Avec ses deux apprenties, Camille Pereira et Emma Jacquet, la coiffeuse a vite pris ses repères dans un salon plus spacieux : « On peut travailler à trois, sans problèmes de distanciation. Il y a plus de place, c’est plus lumineux. Et comme c’est en zone bleue, les clients sont contents, ils trouvent que c’est plus pratique pour se garer. »
La clientèle a suivi la courte transhumance de Janez Coiffure, dont elle a suivi les étapes sur les réseaux sociaux, pendant le confinement : « Les contacts ont été intenses, ça nous a même rapprochés. J’ai la chance d’avoir une clientèle très fidèle, c’était important d’accueillir un maximum de monde dès la réouverture du salon. Pendant les quinze premiers jours, on était non-stop de 8 h 30 à 20 h 30, du lundi au samedi, avec le masque en permanence. On a fait l’équivalent du mois de décembre en deux semaines. On s’est vraiment serré les coudes, avec les apprenties. »
Pour certains clients, Linda Janez fait presque partie de la famille. Ils fréquentaient déjà le salon de la place Mancini (38, rue François-Mitterrand) quand André Janez, son père, œuvrait aux ciseaux : « Ils m’ont vue naître, grandir », souriait-elle, songeuse, début mars, dans la boutique tout en longueur où elle a presque passé sa vie : « On habitait au-dessus du salon. On se connaissait tous, dans le quartier, je jouais à la marchande avec les autres enfants, on faisait des barbecues dans la rue, avec tous les commerçants. Il y avait un vrai esprit de quartier. »

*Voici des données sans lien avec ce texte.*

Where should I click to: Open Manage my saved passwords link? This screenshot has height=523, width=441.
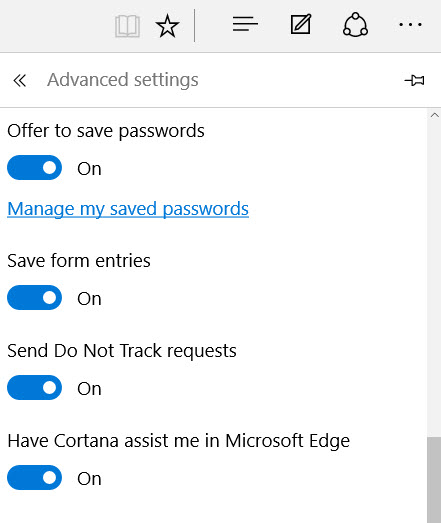click(128, 209)
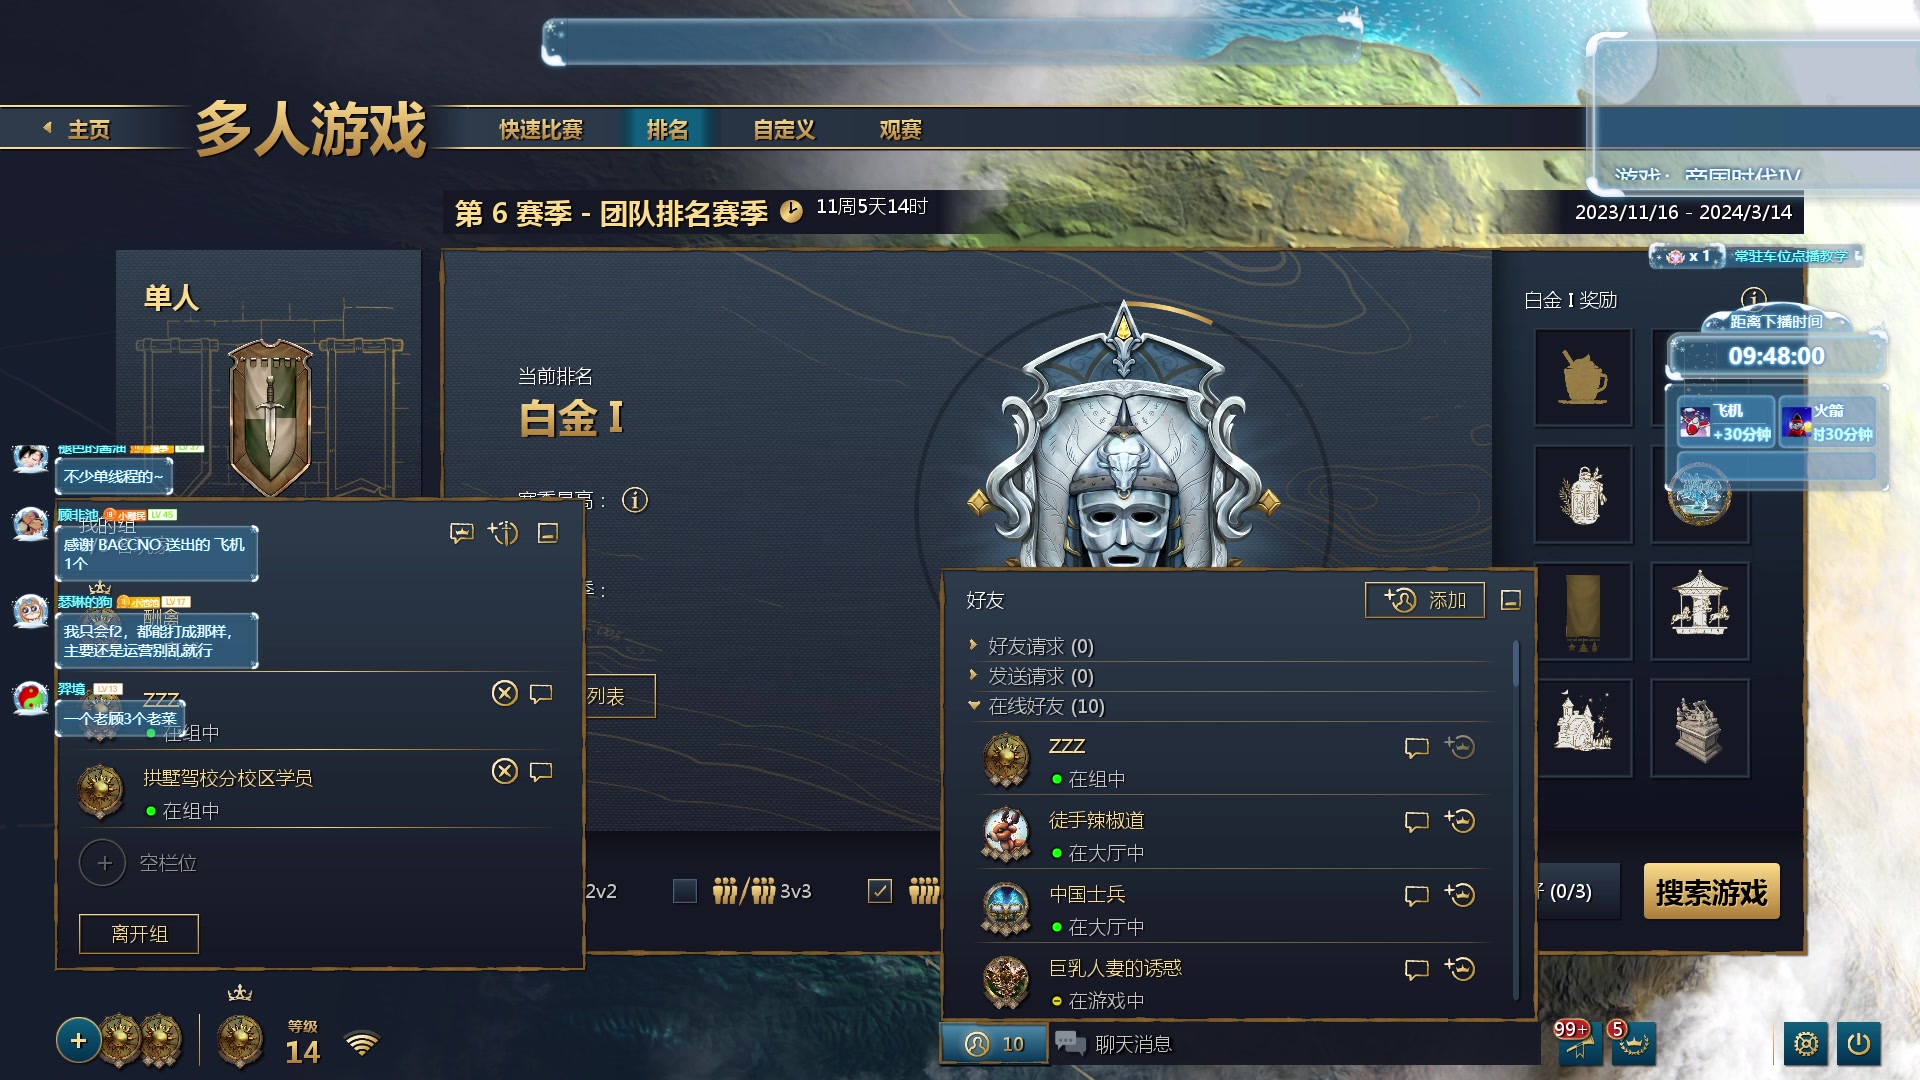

Après avoir coupé les cheveux de ses poupées, puis de ses copines, Linda Janez entre en apprentissage à 15 ans, « la première année chez Eveil Coiffure, la deuxième avec mon père ». Le duo familial fait équipe au salon, jusqu’à la retraite d’André Janez, en 2010. Un père et un modèle : « Il était avant-gardiste, c’était un technicien de la couleur hors pair, notamment les couleurs flash dans les années 80. Il était un des premiers à utiliser les tondeuses à chien. On est décalés, dans la famille. »
C’est à ses côtés qu’elle cultive sa relation au client, une exubérance solaire qui n’a rien d’artificiel : « Avoir le contact facile avec les gens, c’est la base de notre métier. Et j’aime ça, je suis vraiment attachée à mes clients. En plus, dans un salon, on accueille toutes les couches sociales. » Tout un monde qui se croise sur les increvables fauteuils Belmont, la Rolls des sièges de coiffeur, achetés par son père en 1979 et transportés rue de Rémigny : « Cela va me faire drôle de partir d’ici », soufflait-elle en balayant du regard son salon-berceau de la place Mancini. « Mais je ne voulais pas être locataire toute ma vie. »
L’été 2019, elle a acheté l’immeuble de la rue de Rémigny, pour y loger son salon au rez-de-chaussée et sa famille dans les étages. Un investissement pour lequel elle a été soutenue par Nevers Agglomération, au titre du règlement d’intervention « Aide à l’immobilier commercial et artisanal », à hauteur de 9 115 € HT, soit 20 % des travaux de mises aux normes et de rénovation du salon.